Treasure Island

George Chapman

(1559 – 12 May 1634 / Hitchin, Hertfordshire, England)

An Invective Written By Mr. George Chapman Against Mr. Ben Jonson


Great, learned, witty Ben, be pleased to light
The world with that three-forked fire; nor fright
All us, thy sublearned, with luciferous boast
That thou art most great, most learn'd, witty most
Of all the kingdom, nay of all the earth;
As being a thing betwixt a human birth
And an infernal; no humanity
Of the divine soul shewing man in thee.

* * * * *

Though thy play genius hang his broken wings
Full of sick feathers, and with forced things,
Imp thy scenes, labour'd and unnatural,
And nothing good comes with thy thrice-vex'd call,
Comest thou not yet, nor yet?
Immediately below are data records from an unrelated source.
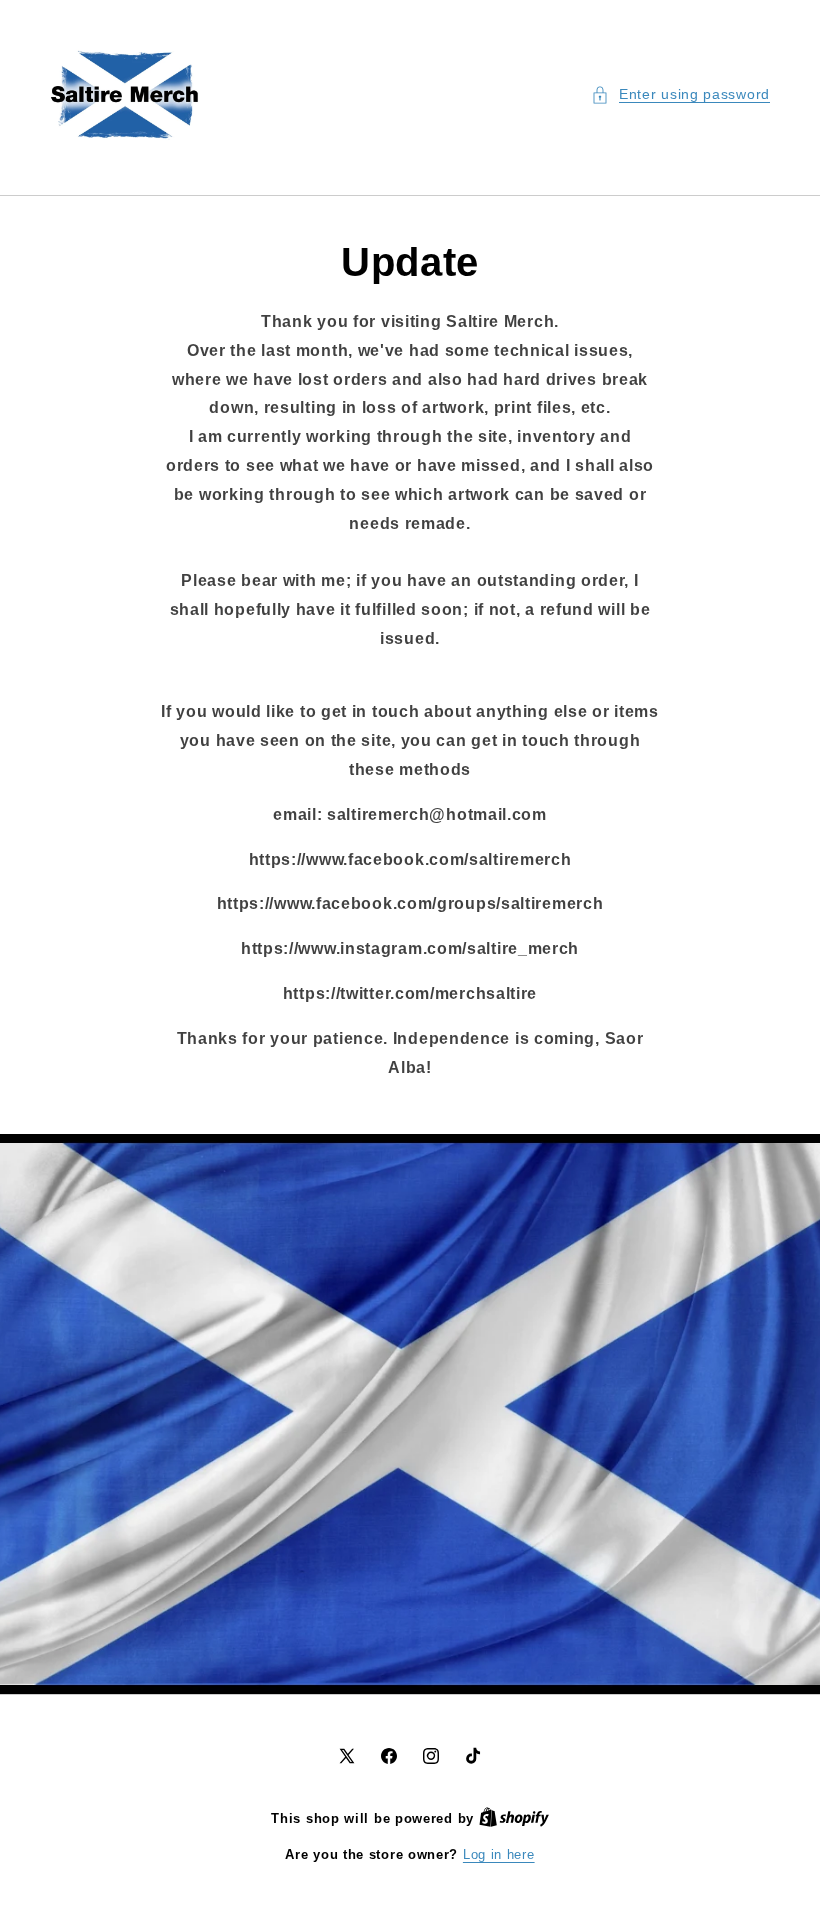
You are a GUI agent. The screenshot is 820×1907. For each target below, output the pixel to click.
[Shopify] (514, 1818)
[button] (680, 94)
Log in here (499, 1854)
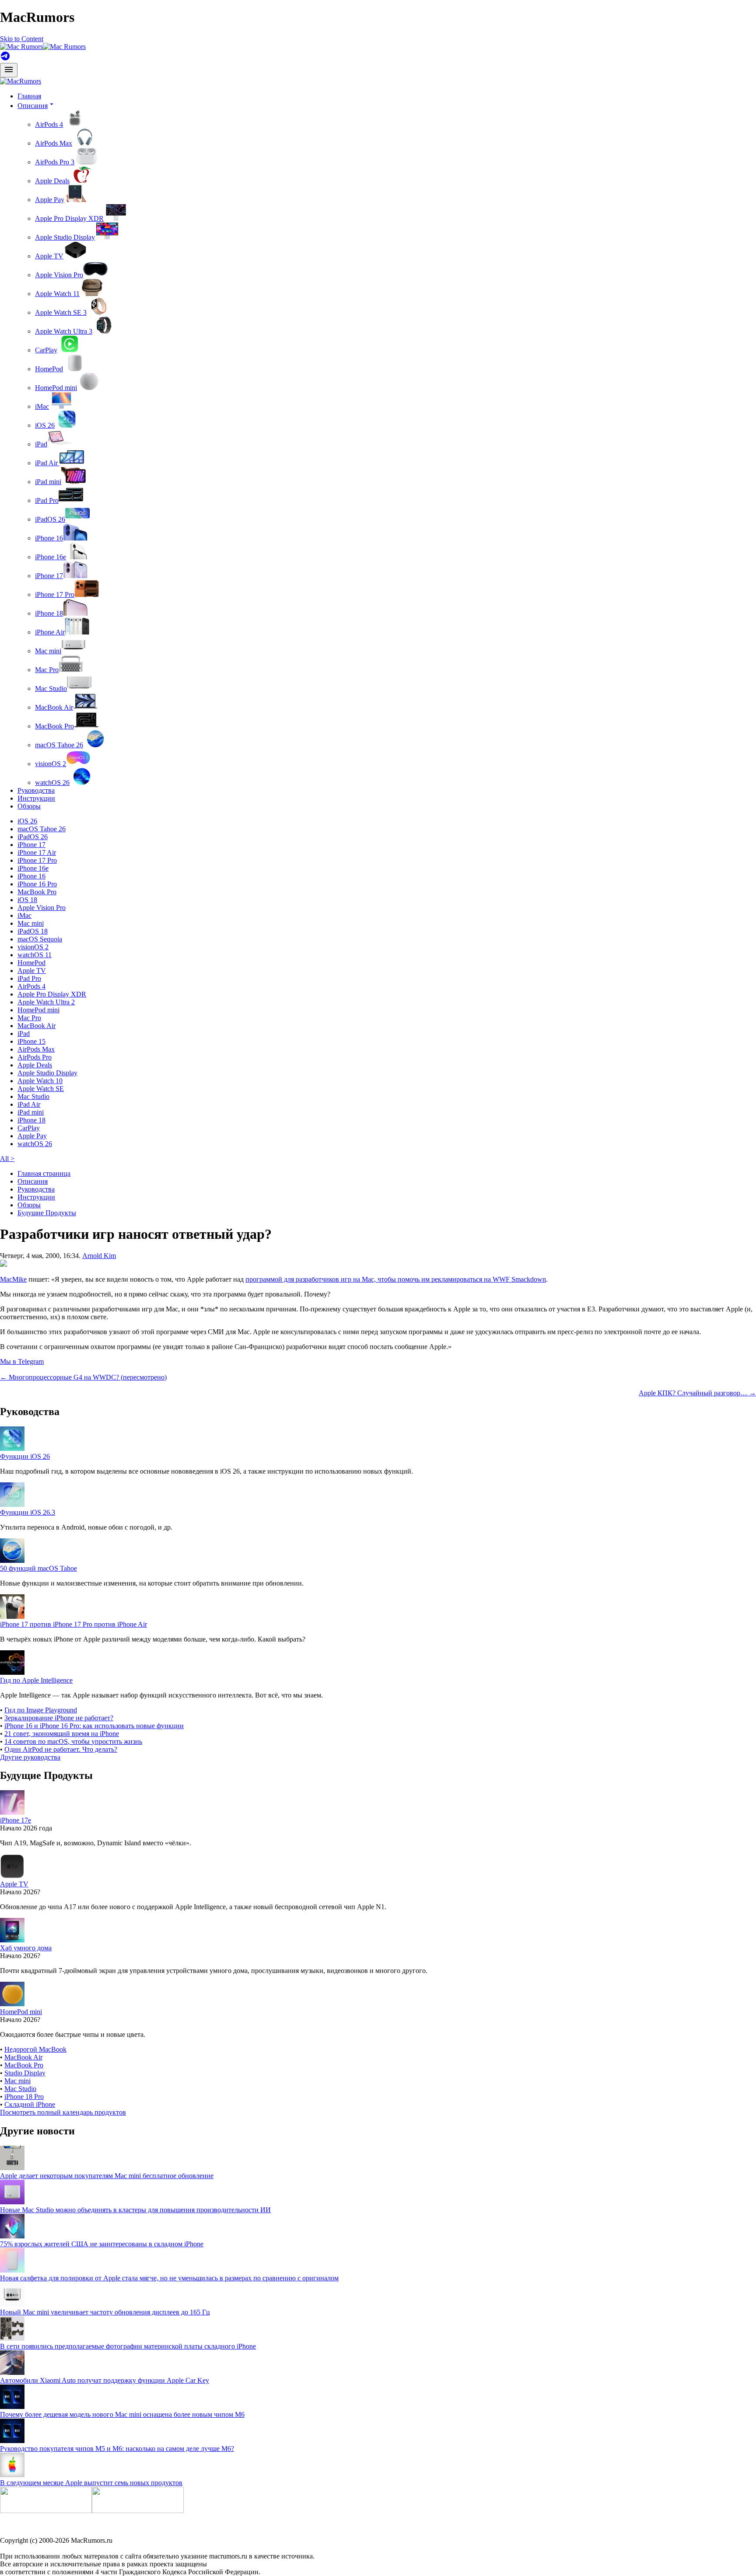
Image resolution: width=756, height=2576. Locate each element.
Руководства (36, 790)
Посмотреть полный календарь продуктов (63, 2112)
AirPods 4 (49, 124)
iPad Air (47, 463)
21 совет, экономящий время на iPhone (61, 1733)
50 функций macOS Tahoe (38, 1568)
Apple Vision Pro (59, 275)
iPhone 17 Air (37, 852)
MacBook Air (54, 707)
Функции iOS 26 (25, 1456)
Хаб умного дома (26, 1948)
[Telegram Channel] (5, 59)
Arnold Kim (99, 1255)
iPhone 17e (15, 1820)
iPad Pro (47, 500)
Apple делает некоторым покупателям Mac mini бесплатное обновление (107, 2175)
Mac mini (48, 651)
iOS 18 (27, 899)
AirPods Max (53, 143)
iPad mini (48, 481)
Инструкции (36, 798)
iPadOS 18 (33, 931)
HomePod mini (56, 387)
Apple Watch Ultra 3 (63, 331)
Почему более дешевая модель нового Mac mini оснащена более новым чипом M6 (122, 2414)
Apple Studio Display (65, 237)
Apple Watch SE (41, 1088)
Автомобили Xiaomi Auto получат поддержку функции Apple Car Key (104, 2380)
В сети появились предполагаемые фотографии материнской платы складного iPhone (128, 2346)
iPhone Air (50, 632)
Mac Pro (47, 669)
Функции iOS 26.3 (27, 1512)
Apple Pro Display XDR (69, 218)
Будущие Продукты (47, 1213)
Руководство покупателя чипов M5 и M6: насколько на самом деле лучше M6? (117, 2448)
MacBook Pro (54, 726)
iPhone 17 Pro (54, 594)
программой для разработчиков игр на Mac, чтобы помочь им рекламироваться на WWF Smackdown (395, 1279)
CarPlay (46, 350)
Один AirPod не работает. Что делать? (60, 1749)
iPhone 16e (50, 557)
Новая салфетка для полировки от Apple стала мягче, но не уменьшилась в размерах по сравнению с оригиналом (169, 2278)
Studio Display (25, 2073)
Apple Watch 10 (40, 1080)
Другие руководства (30, 1757)
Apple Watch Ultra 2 (46, 1002)
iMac (42, 406)
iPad (41, 444)
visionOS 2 (50, 763)
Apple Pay (49, 199)
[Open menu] (9, 70)
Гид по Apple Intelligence (36, 1680)
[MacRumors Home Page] (43, 46)
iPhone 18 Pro (24, 2096)
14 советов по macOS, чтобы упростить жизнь (73, 1741)
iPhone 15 (32, 1041)
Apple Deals (52, 181)
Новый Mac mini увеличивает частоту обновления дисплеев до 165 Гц (105, 2312)
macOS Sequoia (40, 939)
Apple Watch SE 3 (61, 312)
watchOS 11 (35, 955)
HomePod (49, 369)
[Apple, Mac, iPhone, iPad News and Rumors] (20, 81)
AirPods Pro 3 (54, 162)
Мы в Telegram (22, 1361)
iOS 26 (45, 425)
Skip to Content (21, 38)
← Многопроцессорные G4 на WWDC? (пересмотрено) (83, 1377)
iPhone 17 (49, 575)
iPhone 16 (49, 538)
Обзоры (29, 806)
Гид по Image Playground (40, 1710)
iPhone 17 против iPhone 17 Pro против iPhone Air (73, 1624)
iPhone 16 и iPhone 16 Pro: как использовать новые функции (94, 1725)
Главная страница (44, 1173)
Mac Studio (51, 688)
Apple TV (49, 256)
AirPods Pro (35, 1057)
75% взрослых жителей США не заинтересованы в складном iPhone (101, 2244)
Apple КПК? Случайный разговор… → (697, 1393)
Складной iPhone (29, 2104)
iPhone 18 (49, 613)
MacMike (13, 1279)
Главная (29, 96)
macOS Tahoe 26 (59, 745)
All (7, 1158)
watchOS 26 (52, 782)
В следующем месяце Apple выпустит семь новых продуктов (91, 2482)
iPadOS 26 (50, 519)
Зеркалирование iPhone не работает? (58, 1718)
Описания (33, 1181)
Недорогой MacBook (35, 2049)
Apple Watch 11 (57, 293)
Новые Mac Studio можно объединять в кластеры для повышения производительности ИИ (135, 2209)
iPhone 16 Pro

O no, nor yet;
Yet are thy learn'd admirers so deep set
In thy preferment above all that cite
The sun in challenge for the heat and light
Of heaven's influences which of you two knew
And have most power in them; Great Ben, 'tis you.
Examine him, some truly-judging spirit,
That pride nor fortune hath to blind his merit,
He match'd with all book-fires, he ever read
His dusk poor candle-rents; his own fat head
With all the learn'd world's, Alexander's flame
That Caesar's conquest cow'd, and stript his fame,
He shames not to give reckoning in with his;
As if the king pardoning his petulancies
Should pay his huge loss too in such a score
As all earth's learned fires he gather'd for.
What think'st thou, just friend? equall'd not this pride
All yet that ever Hell or Heaven defied?
And yet for all this, this club will inflict
His faultful pain, and him enough convict
He only reading show'd; learning, nor wit;
Only Dame Gilian's fire his desk will fit.
But for his shift by fire to save the loss
Of his vast learning, this may prove it gross:
True Muses ever vent breaths mixt with fire
Which, form'd in numbers, they in flames expire
Not only flames kindled with their own bless'd breath
That gave th' unborn life, and eternize death.
Great Ben, I know that this is in thy hand
And how thou fix'd in heaven's fix'd star dost stand
In all men's admirations and command;
For all that can be scribbled 'gainst the sorter
Of thy dead repercussions and reporter.
The kingdom yields not such another man;
Wonder of men he is; the player can
And bookseller prove true, if they could know
Only one drop, that drives in such a flow.
Are they not learned beasts, the better far
Their drossy exhalations a star
Their brainless admirations may render;
For learning in the wise sort is but lender
Of men's prime notion's doctrine; their own way
Of all skills' perceptible forms a key
Forging to wealth, and honour-soothed sense,
Never exploring truth or consequence,
Informing any virtue or good life;
And therefore Player, Bookseller, or Wife
Of either, (needing no such curious key)
All men and things, may know their own rude way.
Imagination and our appetite
Forming our speech no easier than they light
All letterless companions; t' all they know
Here or hereafter that like earth's sons plough
All under-worlds and ever downwards grow,
Nor let your learning think, egregious Ben,
These letterless companions are not men
With all the arts and sciences indued,
If of man's true and worthiest knowledge rude,
Which is to know and be one complete man,
And that not all the swelling ocean
Of arts and sciences, can pour both in:
If that brave skill then when thou didst begin
To study letters, thy great wit had plied,
Freely and only thy disease of pride
In vulgar praise had never bound thy [hide].